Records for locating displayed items

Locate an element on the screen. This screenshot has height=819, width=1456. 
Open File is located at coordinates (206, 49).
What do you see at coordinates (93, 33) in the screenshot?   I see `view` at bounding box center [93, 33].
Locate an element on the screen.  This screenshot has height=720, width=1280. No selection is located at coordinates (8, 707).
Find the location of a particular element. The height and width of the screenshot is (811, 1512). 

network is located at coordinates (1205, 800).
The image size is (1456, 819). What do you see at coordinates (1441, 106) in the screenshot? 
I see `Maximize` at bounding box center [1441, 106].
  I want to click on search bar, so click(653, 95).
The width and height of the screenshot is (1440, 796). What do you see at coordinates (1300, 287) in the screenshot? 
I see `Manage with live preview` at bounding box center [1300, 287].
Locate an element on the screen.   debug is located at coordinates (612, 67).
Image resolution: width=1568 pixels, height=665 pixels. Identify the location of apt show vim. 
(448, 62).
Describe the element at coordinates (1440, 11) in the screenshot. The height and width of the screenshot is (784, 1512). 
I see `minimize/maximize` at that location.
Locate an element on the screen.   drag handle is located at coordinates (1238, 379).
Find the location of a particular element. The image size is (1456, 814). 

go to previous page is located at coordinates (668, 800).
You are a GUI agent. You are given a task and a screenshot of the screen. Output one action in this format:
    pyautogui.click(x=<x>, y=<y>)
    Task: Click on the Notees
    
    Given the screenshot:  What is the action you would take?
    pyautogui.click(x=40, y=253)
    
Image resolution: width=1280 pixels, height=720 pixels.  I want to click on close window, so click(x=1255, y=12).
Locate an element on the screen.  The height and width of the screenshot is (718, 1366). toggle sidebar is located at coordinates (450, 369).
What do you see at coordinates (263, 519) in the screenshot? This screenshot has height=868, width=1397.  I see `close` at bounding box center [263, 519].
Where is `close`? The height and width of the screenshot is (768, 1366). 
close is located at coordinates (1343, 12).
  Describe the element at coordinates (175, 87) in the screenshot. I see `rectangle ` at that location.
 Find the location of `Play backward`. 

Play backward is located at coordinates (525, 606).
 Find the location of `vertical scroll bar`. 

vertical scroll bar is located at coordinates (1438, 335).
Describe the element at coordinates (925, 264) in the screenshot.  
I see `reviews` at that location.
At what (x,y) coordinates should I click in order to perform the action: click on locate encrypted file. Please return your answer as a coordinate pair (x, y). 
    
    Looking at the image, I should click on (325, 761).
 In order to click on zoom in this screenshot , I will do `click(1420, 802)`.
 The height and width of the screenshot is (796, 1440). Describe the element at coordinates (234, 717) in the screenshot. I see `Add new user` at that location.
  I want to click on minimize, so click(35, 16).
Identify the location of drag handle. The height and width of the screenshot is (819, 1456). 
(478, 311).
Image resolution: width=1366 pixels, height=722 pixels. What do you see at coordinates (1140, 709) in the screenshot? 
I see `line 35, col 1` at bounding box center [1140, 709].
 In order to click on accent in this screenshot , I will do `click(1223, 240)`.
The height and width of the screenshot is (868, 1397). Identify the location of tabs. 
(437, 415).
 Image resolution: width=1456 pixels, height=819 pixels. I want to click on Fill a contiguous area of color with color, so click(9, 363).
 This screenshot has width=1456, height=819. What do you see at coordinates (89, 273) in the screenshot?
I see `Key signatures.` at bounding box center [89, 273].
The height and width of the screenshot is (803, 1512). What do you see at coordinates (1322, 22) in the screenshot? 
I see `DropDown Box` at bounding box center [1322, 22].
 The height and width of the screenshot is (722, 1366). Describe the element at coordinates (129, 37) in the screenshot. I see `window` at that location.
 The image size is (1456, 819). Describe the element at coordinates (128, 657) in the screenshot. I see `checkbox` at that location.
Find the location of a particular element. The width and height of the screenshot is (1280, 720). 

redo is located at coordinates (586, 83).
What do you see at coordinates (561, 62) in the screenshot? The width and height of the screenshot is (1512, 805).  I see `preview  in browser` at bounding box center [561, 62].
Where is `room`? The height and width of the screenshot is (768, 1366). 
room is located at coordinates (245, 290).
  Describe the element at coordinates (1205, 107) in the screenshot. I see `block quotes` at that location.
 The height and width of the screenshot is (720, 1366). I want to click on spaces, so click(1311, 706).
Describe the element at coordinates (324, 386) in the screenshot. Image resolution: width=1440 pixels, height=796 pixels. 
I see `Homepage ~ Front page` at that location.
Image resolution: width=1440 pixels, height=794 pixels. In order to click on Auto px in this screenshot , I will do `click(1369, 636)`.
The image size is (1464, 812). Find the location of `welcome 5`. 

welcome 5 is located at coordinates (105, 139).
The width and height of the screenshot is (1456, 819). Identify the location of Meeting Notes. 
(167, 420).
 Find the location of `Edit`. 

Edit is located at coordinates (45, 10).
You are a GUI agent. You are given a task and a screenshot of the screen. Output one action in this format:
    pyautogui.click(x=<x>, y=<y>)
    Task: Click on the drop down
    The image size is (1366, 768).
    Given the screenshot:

Task description -
Copy the records above line for line, with no changes.

Answer for this exercise -
Locate an element on the screen. This screenshot has height=819, width=1456. 
Open File is located at coordinates (206, 49).
What do you see at coordinates (93, 33) in the screenshot?   I see `view` at bounding box center [93, 33].
Locate an element on the screen.  This screenshot has height=720, width=1280. No selection is located at coordinates (8, 707).
Find the location of a particular element. The height and width of the screenshot is (811, 1512). 

network is located at coordinates (1205, 800).
The image size is (1456, 819). What do you see at coordinates (1441, 106) in the screenshot? 
I see `Maximize` at bounding box center [1441, 106].
  I want to click on search bar, so click(653, 95).
The width and height of the screenshot is (1440, 796). What do you see at coordinates (1300, 287) in the screenshot? 
I see `Manage with live preview` at bounding box center [1300, 287].
Locate an element on the screen.   debug is located at coordinates (612, 67).
Image resolution: width=1568 pixels, height=665 pixels. Identify the location of apt show vim. 
(448, 62).
Describe the element at coordinates (1440, 11) in the screenshot. The height and width of the screenshot is (784, 1512). 
I see `minimize/maximize` at that location.
Locate an element on the screen.   drag handle is located at coordinates (1238, 379).
Find the location of a particular element. The image size is (1456, 814). 

go to previous page is located at coordinates (668, 800).
You are a GUI agent. You are given a task and a screenshot of the screen. Output one action in this format:
    pyautogui.click(x=<x>, y=<y>)
    Task: Click on the Notees
    
    Given the screenshot:  What is the action you would take?
    pyautogui.click(x=40, y=253)
    
Image resolution: width=1280 pixels, height=720 pixels.  I want to click on close window, so click(x=1255, y=12).
Locate an element on the screen.  The height and width of the screenshot is (718, 1366). toggle sidebar is located at coordinates (450, 369).
What do you see at coordinates (263, 519) in the screenshot? This screenshot has height=868, width=1397.  I see `close` at bounding box center [263, 519].
Where is `close`? The height and width of the screenshot is (768, 1366). 
close is located at coordinates (1343, 12).
  Describe the element at coordinates (175, 87) in the screenshot. I see `rectangle ` at that location.
 Find the location of `Play backward`. 

Play backward is located at coordinates (525, 606).
 Find the location of `vertical scroll bar`. 

vertical scroll bar is located at coordinates (1438, 335).
Describe the element at coordinates (925, 264) in the screenshot.  
I see `reviews` at that location.
At what (x,y) coordinates should I click in order to perform the action: click on locate encrypted file. Please return your answer as a coordinate pair (x, y). 
    
    Looking at the image, I should click on (325, 761).
 In order to click on zoom in this screenshot , I will do `click(1420, 802)`.
 The height and width of the screenshot is (796, 1440). Describe the element at coordinates (234, 717) in the screenshot. I see `Add new user` at that location.
  I want to click on minimize, so click(35, 16).
Identify the location of drag handle. The height and width of the screenshot is (819, 1456). 
(478, 311).
Image resolution: width=1366 pixels, height=722 pixels. What do you see at coordinates (1140, 709) in the screenshot? 
I see `line 35, col 1` at bounding box center [1140, 709].
 In order to click on accent in this screenshot , I will do `click(1223, 240)`.
The height and width of the screenshot is (868, 1397). Identify the location of tabs. 
(437, 415).
 Image resolution: width=1456 pixels, height=819 pixels. I want to click on Fill a contiguous area of color with color, so click(9, 363).
 This screenshot has width=1456, height=819. What do you see at coordinates (89, 273) in the screenshot?
I see `Key signatures.` at bounding box center [89, 273].
The height and width of the screenshot is (803, 1512). What do you see at coordinates (1322, 22) in the screenshot? 
I see `DropDown Box` at bounding box center [1322, 22].
 The height and width of the screenshot is (722, 1366). Describe the element at coordinates (129, 37) in the screenshot. I see `window` at that location.
 The image size is (1456, 819). Describe the element at coordinates (128, 657) in the screenshot. I see `checkbox` at that location.
Find the location of a particular element. The width and height of the screenshot is (1280, 720). 

redo is located at coordinates (586, 83).
What do you see at coordinates (561, 62) in the screenshot? The width and height of the screenshot is (1512, 805).  I see `preview  in browser` at bounding box center [561, 62].
Where is `room`? The height and width of the screenshot is (768, 1366). 
room is located at coordinates (245, 290).
  Describe the element at coordinates (1205, 107) in the screenshot. I see `block quotes` at that location.
 The height and width of the screenshot is (720, 1366). I want to click on spaces, so click(1311, 706).
Describe the element at coordinates (324, 386) in the screenshot. Image resolution: width=1440 pixels, height=796 pixels. 
I see `Homepage ~ Front page` at that location.
Image resolution: width=1440 pixels, height=794 pixels. In order to click on Auto px in this screenshot , I will do `click(1369, 636)`.
The image size is (1464, 812). Find the location of `welcome 5`. 

welcome 5 is located at coordinates (105, 139).
The width and height of the screenshot is (1456, 819). Identify the location of Meeting Notes. 
(167, 420).
 Find the location of `Edit`. 

Edit is located at coordinates (45, 10).
You are a GUI agent. You are given a task and a screenshot of the screen. Output one action in this format:
    pyautogui.click(x=<x>, y=<y>)
    Task: Click on the drop down
    The image size is (1366, 768).
    Given the screenshot:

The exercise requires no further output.